Key Points

  • Kevin Shuler, Owner and CEO of Quandary Consulting Group, weighed in on the importance of building a solid foundation for enterprise AI.
  • He recommended a 'go slow to go fast' approach, with a focus on solid data, processes, and people before technology deployment.
  • Shuler said AI's greatest promise is automating repetitive employee tasks, but transparency in leadership strategies is still key.
  • In response to rising costs, he suggested questioning value and scale in any reassessments of the financial viability and benefits of AI.

A new mantra is gaining momentum in the race to adopt enterprise AI: 'go slow to go fast.' It might sound counterintuitive, but a closer look at the emerging strategy reveals an increasingly familiar theme, and one that many industry experts already accept as gospel truth. For advanced AI deployment to be successful, a solid foundation is key.
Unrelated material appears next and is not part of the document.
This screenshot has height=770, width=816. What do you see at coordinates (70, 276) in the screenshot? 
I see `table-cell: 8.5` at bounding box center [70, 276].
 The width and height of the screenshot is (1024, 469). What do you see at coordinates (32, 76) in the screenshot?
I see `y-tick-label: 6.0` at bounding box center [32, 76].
To learn more, we spoke with Kevin Shuler, Owner and CEO of Quandary Consulting Group, where he leads a team of low-code experts specialized in scaling businesses by improving systems and workflows with AI. Having spent most of his career at the intersection of business operations and IT, Shuler has developed a uniquely pragmatic view on the topic of technological change.

  • Digital transformation on steroids: From Shuler's perspective, AI is simply the next evolution of a challenge business leaders have already faced for decades. Only now, the stakes are higher and the speed is faster. "This is the next phase of digital transformation on steroids. Most of the limitations are related to process and data, as well as understanding hallucinations. Mistakes are inevitable, which means all AI outputs still need to be validated."

Instead of giving organizations a pass to skip the hard work, AI makes that foundation more critical than ever, Shuler said. Ironically, in the age of automation, success is most often found in the unglamorous discipline of process rigor and data hygiene.

  • More governance, not less: Shuler identified foundational challenges like data formatting and cleansing prerequisites as holding AI back. Following governance and security protocols is critical now more than ever, he said. "If you're sharing proprietary information with large models that aren't yours, that's no different than leaking it to the press. For public companies, that means even more scrutiny to avoid accidentally using public tools on a personal account."

"The go slow to go fast mentality is more important now than ever. Take the time to do the foundational work. Being AI-ready will give you solid data, solid people, and solid processes first. Then, you can bring in advanced technology to make it a force multiplier."

Kevin Shuler

Owner and CEO

Quandary Consulting Group

With a solid foundation in place, focus shifts to the human element. AI’s greatest promise, according to Shuler, is not replacing people but freeing them from repetitive tasks to focus on the creative work computers currently can't do. But realizing this vision often depends on the strategy and transparency of the leadership involved.

  • The risk of secret strategies: Shuler cautioned against behind-closed-doors strategies and especially those aiming to replace people. "If your end goal is to replace employees, don't expect the end users to adopt it. More than likely, they can see the writing on the wall."

  • Finding value in vision: From a strategic perspective, he recommended narrowing focus to what fits the company's vision. "Stay on top of the technology, not the trends," he advised. "Don’t get distracted by the one-size-fits-all promises or solutions that blend tools without a whiff of strategy." Instead of chasing shiny objects, Shuler said, the real question is: Does this initiative actually drive value?

Ultimately, conversations about AI are becoming ones about finance. As massive bills for AI services start landing on desks, the initial excitement is quickly replaced by intense financial scrutiny.

  • The new cost equation: Some companies already spend more on AI than necessary. "We’re essentially replacing employee salaries with monthly AI bills at a mostly commensurate rate. At some point, it begs the question: Where is the scale cost comparison, and how does that fit in?" According to Shuler, more scrutiny from CFOs and CIOs is inevitable as a result. "If an initiative costs X amount of dollars and I'm only saving 20 percent, it just doesn't make sense."

Shuler’s final charge to executives was a counterintuitive mantra for the AI age: slow down. True, sustainable progress comes from not rushing to deploy the latest trend, he concluded, but from patiently building an organization that's ready for it. "The go slow to go fast mentality is more important now than ever. Take the time to do the foundational work. Being AI-ready will give you solid data, solid people, and solid processes first. Then, you can bring in advanced technology to make it a force multiplier."